Les chefs d’États d’Afrique centrale se sont retrouvés lundi à Yaoundé (Cameroun) pour élaborer une stratégie commune afin d'éradiquer le terrorisme islamiste dans la sous-région.

L’Afrique centrale prépare une riposte commune contre Boko Haram. Réunis autour du président Camerounais Paul Biya le 16 février, les dirigeants de Communauté économique des États d’Afrique centrale (CEEAC) abordent l’épineuse question de la lutte contre la secte islamiste. Sont présents dans la capitale camerounaise, les président Idriss Deby Itno (Tchad), Ali Bongo Ondimba (Gabon), Denis Sassou Nguesso (Congo), Teodoro Obiang Nguema (Guinée équatoriale) et Catherine Samba Panza (Centrafrique). La République démocratique du Congo, Sao Tome et Principe, le Burundi et l’Angola étaient représentés par des membres de leurs gouvernements.

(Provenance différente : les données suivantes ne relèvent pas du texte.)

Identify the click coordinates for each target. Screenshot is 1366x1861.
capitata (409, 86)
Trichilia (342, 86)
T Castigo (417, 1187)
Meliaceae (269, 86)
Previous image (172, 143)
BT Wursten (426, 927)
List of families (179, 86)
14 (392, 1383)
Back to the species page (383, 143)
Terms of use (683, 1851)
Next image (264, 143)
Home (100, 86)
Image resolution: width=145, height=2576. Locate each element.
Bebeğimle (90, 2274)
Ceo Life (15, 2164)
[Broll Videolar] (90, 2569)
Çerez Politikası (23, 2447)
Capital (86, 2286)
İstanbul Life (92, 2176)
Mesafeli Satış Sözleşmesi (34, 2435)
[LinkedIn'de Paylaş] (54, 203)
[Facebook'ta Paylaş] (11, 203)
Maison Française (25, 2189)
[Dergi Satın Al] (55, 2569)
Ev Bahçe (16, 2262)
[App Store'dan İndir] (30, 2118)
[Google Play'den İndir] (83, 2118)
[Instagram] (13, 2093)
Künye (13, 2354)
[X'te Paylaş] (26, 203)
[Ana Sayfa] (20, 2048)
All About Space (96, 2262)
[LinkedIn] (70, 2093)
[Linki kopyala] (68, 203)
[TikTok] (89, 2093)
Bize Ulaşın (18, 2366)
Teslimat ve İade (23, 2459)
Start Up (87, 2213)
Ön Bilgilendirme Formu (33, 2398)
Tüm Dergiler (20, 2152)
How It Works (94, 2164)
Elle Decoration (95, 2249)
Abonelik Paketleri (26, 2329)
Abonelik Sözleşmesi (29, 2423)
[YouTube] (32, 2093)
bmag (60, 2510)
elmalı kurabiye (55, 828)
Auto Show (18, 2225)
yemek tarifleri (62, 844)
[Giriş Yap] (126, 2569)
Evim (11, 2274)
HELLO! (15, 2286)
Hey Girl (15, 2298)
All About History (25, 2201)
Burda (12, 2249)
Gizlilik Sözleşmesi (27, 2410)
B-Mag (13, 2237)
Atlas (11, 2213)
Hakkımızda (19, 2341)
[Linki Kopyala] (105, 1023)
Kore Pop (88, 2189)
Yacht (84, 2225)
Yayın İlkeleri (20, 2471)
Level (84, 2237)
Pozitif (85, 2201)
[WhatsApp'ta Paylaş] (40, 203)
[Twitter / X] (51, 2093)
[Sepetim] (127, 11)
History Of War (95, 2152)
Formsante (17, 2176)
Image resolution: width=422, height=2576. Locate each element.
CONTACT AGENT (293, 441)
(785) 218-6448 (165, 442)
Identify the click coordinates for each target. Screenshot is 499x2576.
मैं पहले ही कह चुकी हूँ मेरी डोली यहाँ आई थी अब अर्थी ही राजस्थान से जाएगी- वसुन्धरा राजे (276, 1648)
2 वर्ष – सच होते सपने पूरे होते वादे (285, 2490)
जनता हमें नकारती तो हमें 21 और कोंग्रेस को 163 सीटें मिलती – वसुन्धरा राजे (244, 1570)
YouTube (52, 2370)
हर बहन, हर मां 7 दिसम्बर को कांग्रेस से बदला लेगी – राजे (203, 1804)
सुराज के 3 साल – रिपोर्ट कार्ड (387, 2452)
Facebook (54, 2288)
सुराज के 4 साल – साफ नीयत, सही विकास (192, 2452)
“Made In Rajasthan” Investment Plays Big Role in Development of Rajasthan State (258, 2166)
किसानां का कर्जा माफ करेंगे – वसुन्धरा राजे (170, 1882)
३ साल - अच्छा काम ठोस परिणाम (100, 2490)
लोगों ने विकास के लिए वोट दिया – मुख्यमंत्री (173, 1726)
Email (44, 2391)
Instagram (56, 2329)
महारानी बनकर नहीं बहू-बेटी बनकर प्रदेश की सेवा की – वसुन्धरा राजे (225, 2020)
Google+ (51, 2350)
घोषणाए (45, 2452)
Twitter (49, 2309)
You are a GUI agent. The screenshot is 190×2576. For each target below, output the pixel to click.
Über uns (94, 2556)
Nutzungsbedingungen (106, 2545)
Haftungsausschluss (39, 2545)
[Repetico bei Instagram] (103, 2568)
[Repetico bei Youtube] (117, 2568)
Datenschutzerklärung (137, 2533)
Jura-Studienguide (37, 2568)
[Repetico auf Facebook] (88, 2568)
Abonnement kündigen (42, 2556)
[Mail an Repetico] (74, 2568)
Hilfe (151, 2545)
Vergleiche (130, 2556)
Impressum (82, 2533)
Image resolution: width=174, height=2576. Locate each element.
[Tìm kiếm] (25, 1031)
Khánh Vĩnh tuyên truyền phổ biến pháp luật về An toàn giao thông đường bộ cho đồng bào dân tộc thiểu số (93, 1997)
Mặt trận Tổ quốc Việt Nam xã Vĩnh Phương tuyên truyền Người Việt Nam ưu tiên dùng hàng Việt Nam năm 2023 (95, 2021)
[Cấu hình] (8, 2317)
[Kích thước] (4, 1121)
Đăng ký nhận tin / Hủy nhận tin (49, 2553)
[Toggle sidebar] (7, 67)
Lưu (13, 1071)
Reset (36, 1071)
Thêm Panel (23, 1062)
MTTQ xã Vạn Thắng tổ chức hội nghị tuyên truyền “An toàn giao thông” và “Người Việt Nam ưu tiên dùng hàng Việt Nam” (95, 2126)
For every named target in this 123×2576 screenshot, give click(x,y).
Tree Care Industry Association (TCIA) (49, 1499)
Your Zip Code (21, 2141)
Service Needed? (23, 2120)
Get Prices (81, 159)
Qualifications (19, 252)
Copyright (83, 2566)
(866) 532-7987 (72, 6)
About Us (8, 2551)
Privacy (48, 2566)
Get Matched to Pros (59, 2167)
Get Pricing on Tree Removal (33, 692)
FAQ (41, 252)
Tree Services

Apporter une solution régionale

La nébuleuse islamiste active dans le nord-est du Nigeria, étend son emprise au Cameroun, au Tchad et au Niger depuis quelques mois. "Les islamistes de Boko Haram sont les partisans d’une société obscurantiste et tyrannique qui veulent saper les fondements d’une société moderne et tolérante, garantissant l’exercice des droits de l’homme et la liberté de religion" a indiqué lors de son discours Paul Biya. Il a également invité ses homologues à "éradiquer Boko Haram", rappelant que cette lutte n’était pas "une croisade contre l’islam".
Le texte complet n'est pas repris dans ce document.